## Document section
The second agreement was signed with the RATEN Institute, which is developing the ALFRED (Advanced Lead-cooled Fast Reactor European Demonstrator) project, an industrial initiative whose objective is to build a fourth-generation European demonstrator of a small modular lead-cooled reactor (SMR) in Romania. Coupled with the expertise acquired at SCK CEN in the MYRRHA project, this project increases the number of European countries that are taking SMR-LFR technology to an industrial scale. The two institutes are committing to exchanging their technological knowledge and future developments to accelerate the deployment of an industrial demonstrator.

SCK CEN - Jaarverslag Highlights (2022)

MYRRHA is the world's first accelerator-driven research reactor and was designed to provide guaranteed knowledge and expertise in the fields of nuclear safety and nuclear materials research for fission and fusion. It is within this infrastructure that innovative medical radioisotopes will be produced for both the diagnosis and treatment of certain cancers. But MYRRHA is also a research project that will show that it is possible to reduce the toxicity and volume of high-level nuclear waste through the transmutation process, further optimising geological disposal.

This collaboration between Belgium and Romania is a sign of a desire to maintain leadership in fundamental and applied nuclear research in Europe, from physics to biology, from nuclear science to life sciences, from medical isotopes to the processing of nuclear waste and the advent of nuclear energy technology for the future beyond the sole production of electricity.

Belgium began the construction of MYRRHA in Mol in 2018. To create MYRRHA, Belgium invited the participation of other countries through an international non-profit organisation, MYRRHA AISBL founded in 2021.

## What to do
1. Write out, word for word, the part of the MYRRHA passage that opens with the words containing "Belgium began the" and closes with "founded in 2021.".
2. According to the MYRRHA passage, in which country is the ALFRED demonstrator to be built?

## Raw data

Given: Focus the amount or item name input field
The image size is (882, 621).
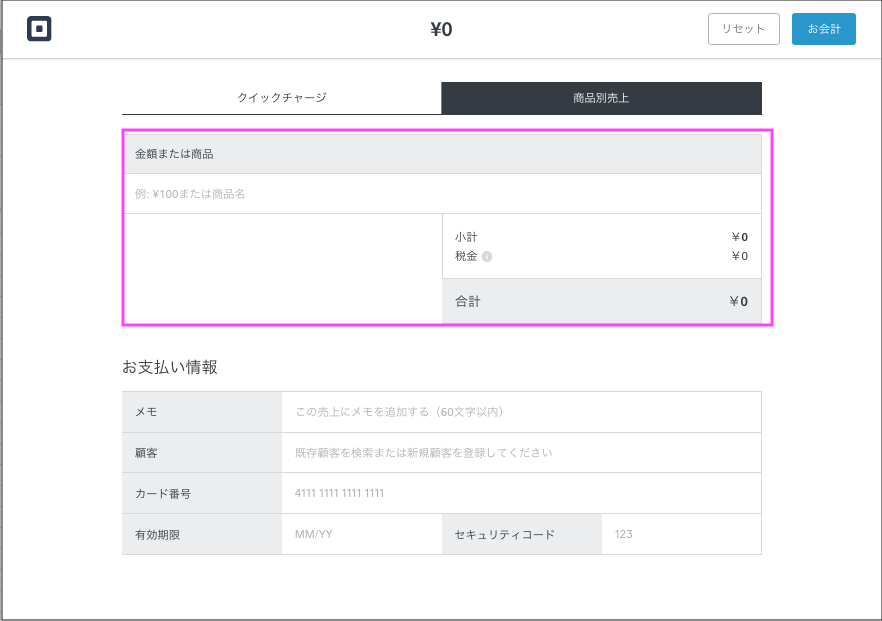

## Solutions for each task
1.
Belgium began the construction of MYRRHA in Mol in 2018. To create MYRRHA, Belgium invited the participation of other countries through an international non-profit organisation, MYRRHA AISBL founded in 2021.

2. Romania.